I had been on the look out for a good, basic plain cake recipe. I want it as the base of my Raspberry Zinger Cake, or for other cakes of that nature. I know, I eat organic. So what? Not having dessert and nibbling on nuts and berries as a substitute is a quality of life thing. I am a proud American of Celtic ancestry, not a squirrel.
I found a Hot Milk Cake recipe that is perfect. At my elevation of about 2200', (and one that is ignored in recipes by all "experts" except for canning recipes), I have issues if I do not use the recipe changes for cakes baked at 3000' and above. The middle sinks- a little or most of the cake becomes a crater. I am a very good cook and knew something was not right. After researching, the USDA, of all "people", noted that elevation changes are needed at 2000' and above. It turns out they are right. This recipe had a very slight indent that was hard to find except by taking a photo. The recipe is below, along with a link to the original. The photos in this are are of the cake unfrosted. The frosted one below, I made and used chocolate buttercream. It was very good.
From Taste of Home:
https://www.tasteofhome.com/recipes/hot-milk-cake/
Hot Milk Cake
This cake takes about 10 to 20 minutes to put together. I use fresh, soy-free eggs and for the rest of the ingredients, I used organic/GMO-free. If you care about the calories and other stuff, go to their website, above, for their stats using their suggested form of ingredients. I am putting how I made it, not the site's. Go to the site if you want their method.
4 eggs
2 cups sugar
1 tsp vanilla extract
2-1/4 cups flour
2-1/4 tsp baking powder
1-1/4 cups WHOLE milk (low/non-fat milk ruins baked goods texture and flavor)

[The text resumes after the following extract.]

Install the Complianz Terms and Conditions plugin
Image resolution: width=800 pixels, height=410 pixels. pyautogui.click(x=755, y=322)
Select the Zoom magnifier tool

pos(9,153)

10 tbsp REAL butter, cubed (that is one whole cube or 1/2 cup, + 2 more tbsp)

Combine flour and baking powder.
In a small saucepan, heat milk and butter just until butter is melted.

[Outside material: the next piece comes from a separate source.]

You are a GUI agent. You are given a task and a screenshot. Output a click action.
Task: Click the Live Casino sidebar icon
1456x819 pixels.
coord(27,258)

Stir flour mixture into batter. Slowly add milk mixture to batter; beat or stir in, just until combined. (Over-beating is as bad as under-beating.)

Frost with favorite frosting when cool. I made Chocolate Buttercream Frosting, as stated above.
They say- Yield: 12-16 servings, (sure- if cut for small children, those on strict diets, or only allowed to eat teeny-weeny squares because someone is a stingy git).
Normal servings yield for consenting adults: 8.